Ayuda de República Dominicana a Venezuela: ¿Solución o parche peligroso?

Un vuelo humanitario que no habla de lo urgente

Llegó un contingente desde República Dominicana con 40 profesionales y más de 41,000 vacunas para las zonas afectadas por el doble sismo en Venezuela. Medicina, sismología y evaluación estructural para lo que llaman «la nueva fase de la contingencia».

¿Por qué esto cambia el escenario?

Oficialmente, es una muestra de «hermandad» y cooperación. Pero la realidad apunta a que la crisis en Venezuela sigue siendo un problema demasiado grande para gestos de asistencia internacional limitados y coordinados por agendas políticas. La llegada de este grupo no resuelve problemas estructurales: la falta de condiciones básicas, recursos materiales, y —sobre todo— una respuesta estatal eficiente.

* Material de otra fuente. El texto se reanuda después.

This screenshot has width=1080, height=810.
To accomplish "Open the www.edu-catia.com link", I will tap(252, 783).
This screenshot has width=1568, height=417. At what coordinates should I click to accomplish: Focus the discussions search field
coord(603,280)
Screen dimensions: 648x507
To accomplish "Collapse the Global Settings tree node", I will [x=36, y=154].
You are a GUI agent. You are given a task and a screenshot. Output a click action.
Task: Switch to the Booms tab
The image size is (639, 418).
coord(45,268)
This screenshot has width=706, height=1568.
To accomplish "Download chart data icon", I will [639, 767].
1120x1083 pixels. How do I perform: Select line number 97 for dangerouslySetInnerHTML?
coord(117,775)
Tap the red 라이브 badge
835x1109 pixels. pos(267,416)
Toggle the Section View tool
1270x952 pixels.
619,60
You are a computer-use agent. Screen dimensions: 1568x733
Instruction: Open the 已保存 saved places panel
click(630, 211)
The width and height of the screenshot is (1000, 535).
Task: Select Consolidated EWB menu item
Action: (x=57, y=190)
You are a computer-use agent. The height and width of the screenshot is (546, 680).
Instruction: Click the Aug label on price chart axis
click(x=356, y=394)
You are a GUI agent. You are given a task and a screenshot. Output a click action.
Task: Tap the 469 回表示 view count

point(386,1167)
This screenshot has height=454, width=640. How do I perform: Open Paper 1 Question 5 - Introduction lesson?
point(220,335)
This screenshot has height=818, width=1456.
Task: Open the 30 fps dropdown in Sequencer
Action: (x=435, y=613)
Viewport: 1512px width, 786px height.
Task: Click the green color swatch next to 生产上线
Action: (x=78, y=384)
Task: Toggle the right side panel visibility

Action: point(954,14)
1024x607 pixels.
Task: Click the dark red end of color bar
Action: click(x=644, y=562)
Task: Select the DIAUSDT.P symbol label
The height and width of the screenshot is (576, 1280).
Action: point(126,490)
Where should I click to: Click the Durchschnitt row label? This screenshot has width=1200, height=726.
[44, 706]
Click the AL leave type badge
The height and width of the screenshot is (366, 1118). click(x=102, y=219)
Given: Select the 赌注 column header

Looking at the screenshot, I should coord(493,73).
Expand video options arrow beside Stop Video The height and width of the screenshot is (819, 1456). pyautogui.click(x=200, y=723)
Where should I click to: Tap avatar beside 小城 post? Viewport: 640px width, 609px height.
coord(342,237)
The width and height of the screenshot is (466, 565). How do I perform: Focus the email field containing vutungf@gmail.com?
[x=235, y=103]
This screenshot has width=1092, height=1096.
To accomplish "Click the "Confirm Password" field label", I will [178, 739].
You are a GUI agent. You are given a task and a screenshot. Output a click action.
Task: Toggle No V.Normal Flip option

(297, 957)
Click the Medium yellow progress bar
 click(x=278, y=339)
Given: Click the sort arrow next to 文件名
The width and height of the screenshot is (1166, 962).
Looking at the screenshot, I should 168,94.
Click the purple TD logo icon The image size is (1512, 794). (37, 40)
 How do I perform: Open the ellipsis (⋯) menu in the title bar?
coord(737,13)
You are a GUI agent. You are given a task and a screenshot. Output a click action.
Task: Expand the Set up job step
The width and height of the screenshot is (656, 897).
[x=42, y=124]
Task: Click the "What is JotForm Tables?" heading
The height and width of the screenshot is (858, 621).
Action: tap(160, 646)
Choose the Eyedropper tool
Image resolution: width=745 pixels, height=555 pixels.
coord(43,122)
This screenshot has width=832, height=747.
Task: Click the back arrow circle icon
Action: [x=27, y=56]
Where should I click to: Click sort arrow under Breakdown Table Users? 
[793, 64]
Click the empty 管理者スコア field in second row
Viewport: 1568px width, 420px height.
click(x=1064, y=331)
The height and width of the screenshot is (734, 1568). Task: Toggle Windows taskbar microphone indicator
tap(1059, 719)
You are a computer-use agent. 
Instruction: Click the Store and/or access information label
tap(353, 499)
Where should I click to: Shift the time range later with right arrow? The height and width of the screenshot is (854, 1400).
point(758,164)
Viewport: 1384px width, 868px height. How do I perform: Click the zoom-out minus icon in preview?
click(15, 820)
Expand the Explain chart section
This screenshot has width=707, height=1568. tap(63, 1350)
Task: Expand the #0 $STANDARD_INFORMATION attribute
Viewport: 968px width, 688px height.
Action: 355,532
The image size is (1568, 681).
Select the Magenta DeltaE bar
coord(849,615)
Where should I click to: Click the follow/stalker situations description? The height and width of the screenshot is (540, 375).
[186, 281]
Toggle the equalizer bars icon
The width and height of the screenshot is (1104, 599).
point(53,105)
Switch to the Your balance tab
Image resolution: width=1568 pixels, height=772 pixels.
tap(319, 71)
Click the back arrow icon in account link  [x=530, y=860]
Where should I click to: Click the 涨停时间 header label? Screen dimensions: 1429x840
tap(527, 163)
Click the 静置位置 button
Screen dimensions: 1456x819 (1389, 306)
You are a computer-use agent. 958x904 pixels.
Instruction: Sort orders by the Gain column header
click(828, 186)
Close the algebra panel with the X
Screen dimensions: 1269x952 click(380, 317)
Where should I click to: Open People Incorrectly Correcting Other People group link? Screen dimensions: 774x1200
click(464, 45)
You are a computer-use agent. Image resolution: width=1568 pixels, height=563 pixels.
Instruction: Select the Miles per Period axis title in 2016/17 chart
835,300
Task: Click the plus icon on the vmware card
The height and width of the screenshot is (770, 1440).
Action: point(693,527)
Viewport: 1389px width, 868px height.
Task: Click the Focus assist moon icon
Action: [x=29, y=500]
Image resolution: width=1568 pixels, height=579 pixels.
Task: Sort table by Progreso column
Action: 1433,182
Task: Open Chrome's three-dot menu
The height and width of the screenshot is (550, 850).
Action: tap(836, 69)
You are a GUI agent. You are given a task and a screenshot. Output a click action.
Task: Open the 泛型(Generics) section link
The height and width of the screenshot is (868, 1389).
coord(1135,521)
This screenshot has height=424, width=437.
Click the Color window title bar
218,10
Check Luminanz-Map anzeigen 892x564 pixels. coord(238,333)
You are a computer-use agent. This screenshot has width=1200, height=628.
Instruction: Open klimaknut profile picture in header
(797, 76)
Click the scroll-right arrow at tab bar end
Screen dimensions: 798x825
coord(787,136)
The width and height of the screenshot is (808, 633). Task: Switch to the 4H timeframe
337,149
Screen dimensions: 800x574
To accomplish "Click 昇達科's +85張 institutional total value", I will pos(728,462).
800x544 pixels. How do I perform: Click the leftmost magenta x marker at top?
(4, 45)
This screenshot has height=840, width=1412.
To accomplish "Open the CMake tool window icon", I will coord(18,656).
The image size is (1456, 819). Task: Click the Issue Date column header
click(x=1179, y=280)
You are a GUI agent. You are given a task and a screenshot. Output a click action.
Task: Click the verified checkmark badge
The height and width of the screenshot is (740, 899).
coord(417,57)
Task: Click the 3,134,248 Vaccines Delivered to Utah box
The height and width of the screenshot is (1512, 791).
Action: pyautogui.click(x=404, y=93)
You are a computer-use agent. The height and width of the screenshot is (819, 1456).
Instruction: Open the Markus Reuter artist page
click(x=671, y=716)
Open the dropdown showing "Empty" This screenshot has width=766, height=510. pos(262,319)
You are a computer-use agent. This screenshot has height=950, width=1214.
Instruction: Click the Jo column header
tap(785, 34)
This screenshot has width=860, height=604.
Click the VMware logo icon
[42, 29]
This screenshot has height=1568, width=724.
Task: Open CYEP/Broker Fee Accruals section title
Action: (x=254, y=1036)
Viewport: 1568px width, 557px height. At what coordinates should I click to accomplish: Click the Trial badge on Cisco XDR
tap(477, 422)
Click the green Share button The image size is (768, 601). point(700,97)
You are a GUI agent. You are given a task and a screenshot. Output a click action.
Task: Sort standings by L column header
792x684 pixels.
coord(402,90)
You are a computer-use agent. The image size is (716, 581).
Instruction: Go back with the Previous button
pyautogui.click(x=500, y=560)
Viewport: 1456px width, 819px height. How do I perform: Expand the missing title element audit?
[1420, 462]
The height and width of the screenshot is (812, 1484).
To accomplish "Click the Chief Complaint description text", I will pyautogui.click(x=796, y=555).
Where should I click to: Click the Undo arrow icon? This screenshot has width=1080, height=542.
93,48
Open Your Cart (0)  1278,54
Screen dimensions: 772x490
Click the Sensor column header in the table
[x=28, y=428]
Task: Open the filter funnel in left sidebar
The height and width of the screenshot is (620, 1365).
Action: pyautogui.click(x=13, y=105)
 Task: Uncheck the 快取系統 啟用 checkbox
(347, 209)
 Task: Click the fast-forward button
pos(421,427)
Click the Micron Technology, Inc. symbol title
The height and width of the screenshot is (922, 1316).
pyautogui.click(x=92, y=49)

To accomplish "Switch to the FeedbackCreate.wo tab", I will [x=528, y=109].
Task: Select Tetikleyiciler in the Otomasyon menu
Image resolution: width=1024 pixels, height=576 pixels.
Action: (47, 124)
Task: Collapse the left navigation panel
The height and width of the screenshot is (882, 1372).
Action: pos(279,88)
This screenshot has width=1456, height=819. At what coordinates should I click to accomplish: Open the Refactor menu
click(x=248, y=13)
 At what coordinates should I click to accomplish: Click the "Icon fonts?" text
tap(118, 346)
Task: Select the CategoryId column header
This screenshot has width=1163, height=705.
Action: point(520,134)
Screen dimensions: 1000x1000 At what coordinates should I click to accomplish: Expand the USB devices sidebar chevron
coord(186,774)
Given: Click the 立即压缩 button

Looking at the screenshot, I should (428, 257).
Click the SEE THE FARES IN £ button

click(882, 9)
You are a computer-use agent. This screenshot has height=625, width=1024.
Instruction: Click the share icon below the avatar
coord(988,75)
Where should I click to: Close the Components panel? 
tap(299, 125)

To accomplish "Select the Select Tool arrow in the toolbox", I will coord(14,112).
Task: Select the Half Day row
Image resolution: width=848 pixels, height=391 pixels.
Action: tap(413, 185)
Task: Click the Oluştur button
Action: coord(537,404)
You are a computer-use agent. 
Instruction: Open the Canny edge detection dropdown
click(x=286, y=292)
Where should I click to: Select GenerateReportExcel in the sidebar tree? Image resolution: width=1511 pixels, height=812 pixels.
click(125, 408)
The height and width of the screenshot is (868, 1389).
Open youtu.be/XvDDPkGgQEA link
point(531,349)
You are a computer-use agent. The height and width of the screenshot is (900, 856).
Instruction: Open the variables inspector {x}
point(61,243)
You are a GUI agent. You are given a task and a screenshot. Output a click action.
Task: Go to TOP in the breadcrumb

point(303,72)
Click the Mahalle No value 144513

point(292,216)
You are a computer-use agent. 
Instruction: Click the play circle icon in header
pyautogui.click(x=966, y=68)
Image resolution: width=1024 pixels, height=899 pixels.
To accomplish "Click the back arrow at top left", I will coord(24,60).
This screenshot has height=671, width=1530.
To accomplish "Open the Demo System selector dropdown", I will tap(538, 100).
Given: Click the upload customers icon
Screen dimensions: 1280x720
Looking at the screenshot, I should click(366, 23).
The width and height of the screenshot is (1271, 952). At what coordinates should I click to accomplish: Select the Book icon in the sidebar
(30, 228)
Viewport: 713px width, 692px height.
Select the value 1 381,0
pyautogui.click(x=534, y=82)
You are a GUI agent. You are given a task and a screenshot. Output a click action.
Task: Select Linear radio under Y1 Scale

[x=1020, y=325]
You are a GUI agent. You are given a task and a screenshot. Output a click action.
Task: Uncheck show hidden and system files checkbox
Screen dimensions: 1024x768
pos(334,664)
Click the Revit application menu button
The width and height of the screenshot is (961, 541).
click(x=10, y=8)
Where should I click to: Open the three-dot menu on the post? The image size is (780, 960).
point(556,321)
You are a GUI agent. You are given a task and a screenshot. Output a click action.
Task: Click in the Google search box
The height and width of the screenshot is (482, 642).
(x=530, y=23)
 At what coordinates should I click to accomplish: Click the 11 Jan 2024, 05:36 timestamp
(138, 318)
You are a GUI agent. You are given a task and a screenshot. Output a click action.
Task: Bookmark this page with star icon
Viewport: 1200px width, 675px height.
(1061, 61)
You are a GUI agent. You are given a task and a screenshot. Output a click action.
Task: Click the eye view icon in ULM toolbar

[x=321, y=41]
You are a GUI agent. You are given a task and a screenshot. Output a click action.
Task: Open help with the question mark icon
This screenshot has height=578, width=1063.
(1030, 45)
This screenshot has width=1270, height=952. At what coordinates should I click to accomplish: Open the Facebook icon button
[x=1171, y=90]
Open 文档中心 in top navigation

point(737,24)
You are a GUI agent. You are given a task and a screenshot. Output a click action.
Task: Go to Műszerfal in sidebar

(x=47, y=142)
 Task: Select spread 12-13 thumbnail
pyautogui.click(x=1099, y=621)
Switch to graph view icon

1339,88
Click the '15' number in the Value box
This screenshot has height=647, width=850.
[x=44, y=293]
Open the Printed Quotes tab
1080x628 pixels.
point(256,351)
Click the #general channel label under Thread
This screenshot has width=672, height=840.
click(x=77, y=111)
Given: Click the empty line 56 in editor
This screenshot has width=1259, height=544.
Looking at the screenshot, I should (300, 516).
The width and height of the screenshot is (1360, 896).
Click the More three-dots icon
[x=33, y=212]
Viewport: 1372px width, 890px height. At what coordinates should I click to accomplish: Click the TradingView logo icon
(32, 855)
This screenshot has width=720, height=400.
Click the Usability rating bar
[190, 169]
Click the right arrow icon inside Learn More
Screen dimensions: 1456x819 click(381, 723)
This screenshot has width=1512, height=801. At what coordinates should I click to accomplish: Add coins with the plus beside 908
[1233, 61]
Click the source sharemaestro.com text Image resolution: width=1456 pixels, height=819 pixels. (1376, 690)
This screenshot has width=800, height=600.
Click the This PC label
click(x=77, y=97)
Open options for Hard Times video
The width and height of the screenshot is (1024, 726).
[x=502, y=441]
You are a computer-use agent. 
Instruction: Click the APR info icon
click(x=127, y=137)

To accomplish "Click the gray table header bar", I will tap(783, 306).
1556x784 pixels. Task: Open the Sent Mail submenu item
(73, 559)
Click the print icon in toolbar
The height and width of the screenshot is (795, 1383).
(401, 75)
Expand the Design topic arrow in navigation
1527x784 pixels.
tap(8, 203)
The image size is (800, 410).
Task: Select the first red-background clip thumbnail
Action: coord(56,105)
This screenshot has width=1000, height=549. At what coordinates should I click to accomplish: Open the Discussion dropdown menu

Consecuencias ignoradas y qué esperar

Este tipo de ayuda crea una dependencia que puede desviar la atención del verdadero diagnóstico nacional. El despliegue de un hospital de campaña y la entrega de insumos esenciales son vitales, pero temporales. Sin una estrategia real para restaurar las instituciones de salud y seguridad, y sin mejorar la infraestructura crítica, Venezuela seguirá expuesta a nuevas emergencias.

Además, la participación de expertos extranjeros debe ser vigilada para que no se convierta en un pretexto para justificar fallos locales ni para imponer agendas externas sobre decisiones soberanas.

¿Cuándo veremos reformas estructurales que rompan con ciclos de crisis y ayuda contingente? Por ahora, la pregunta queda abierta mientras el país enfrenta sus vulnerabilidades básicas.